Stated exercise:
Rewrite all of the items below with every "screenshot" swapped for "screen capture" and nothing else changed, leaving the pictures out.

Source data:
○ ○ ○ ○

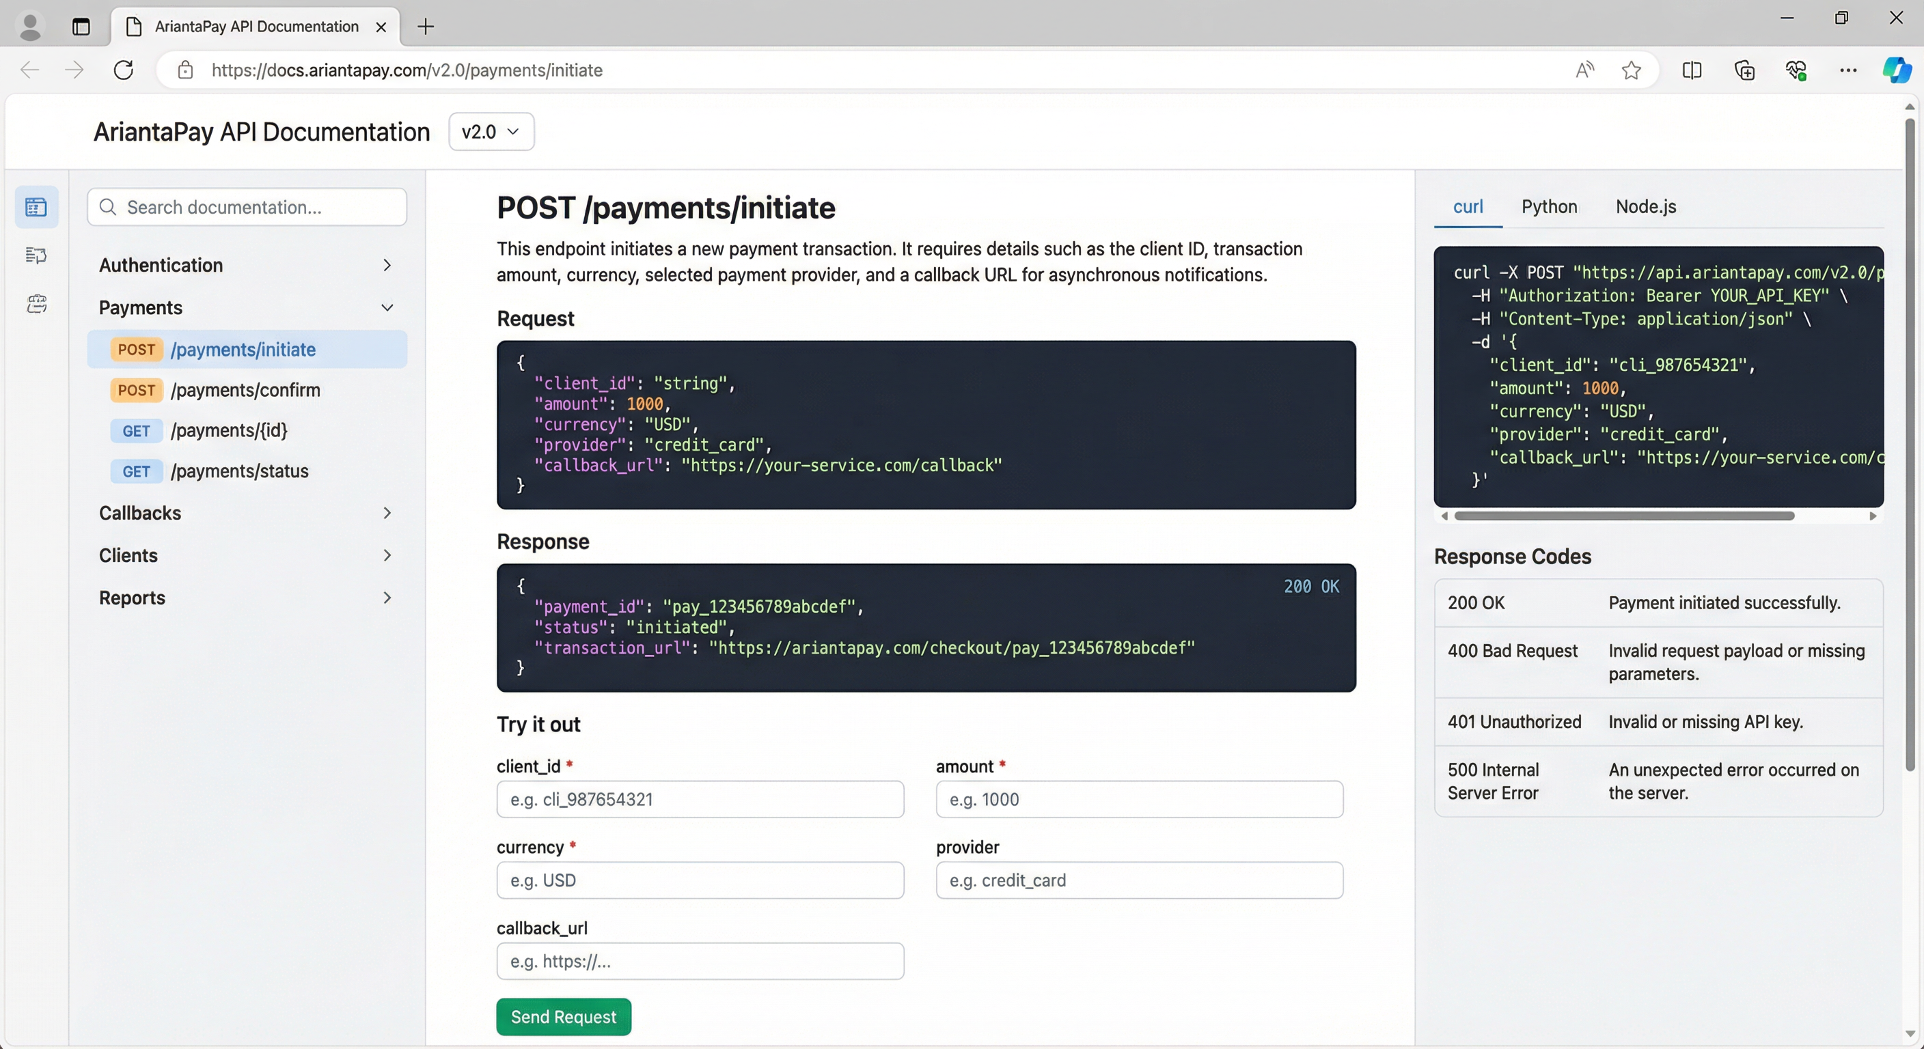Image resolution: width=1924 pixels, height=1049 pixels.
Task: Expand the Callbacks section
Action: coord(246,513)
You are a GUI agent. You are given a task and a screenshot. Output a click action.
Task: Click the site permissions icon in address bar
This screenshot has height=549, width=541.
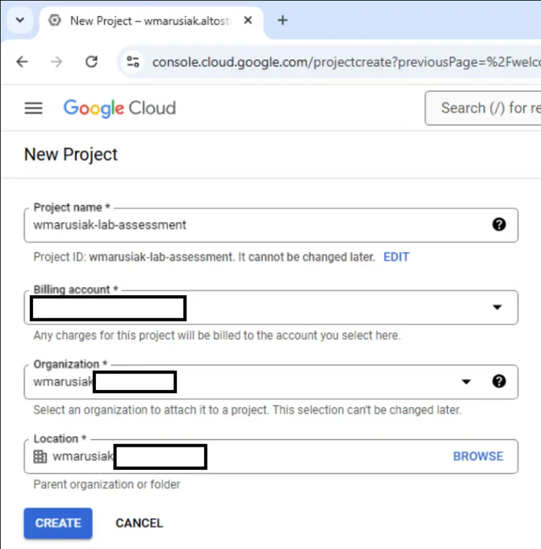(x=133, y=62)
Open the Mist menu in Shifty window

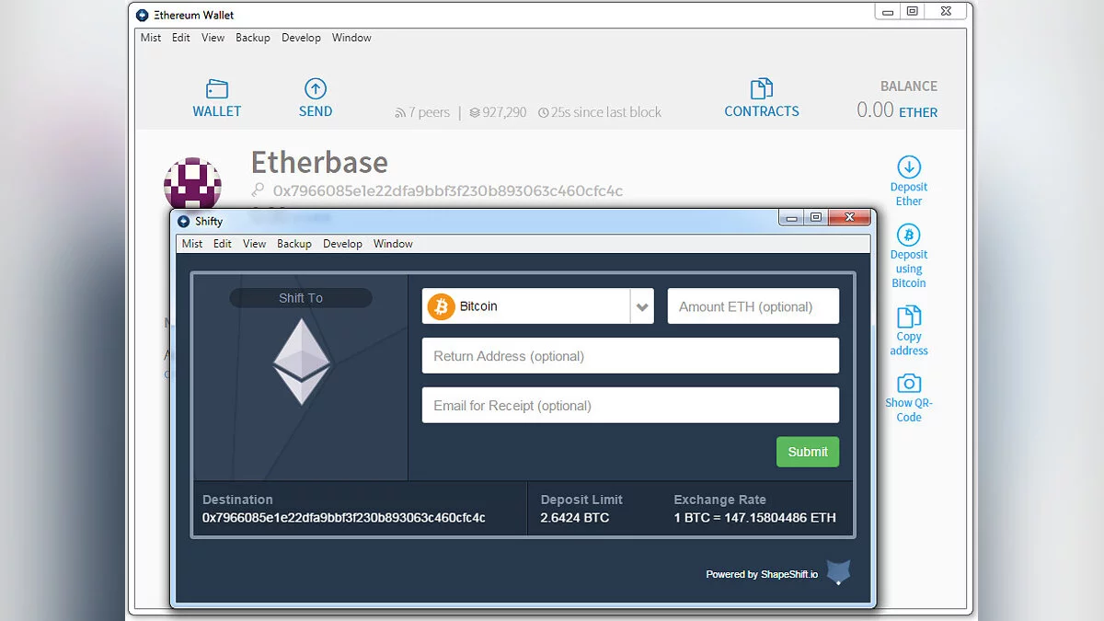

○ ○ ○ ○

Correct output:
Image resolution: width=1924 pixels, height=1049 pixels.
Task: Expand the Callbacks section
Action: coord(246,513)
You are a GUI agent. You are given a task and a screen capture. Output a click action.
Task: Click the site permissions icon in address bar
This screen capture has height=549, width=541.
(x=133, y=62)
Open the Mist menu in Shifty window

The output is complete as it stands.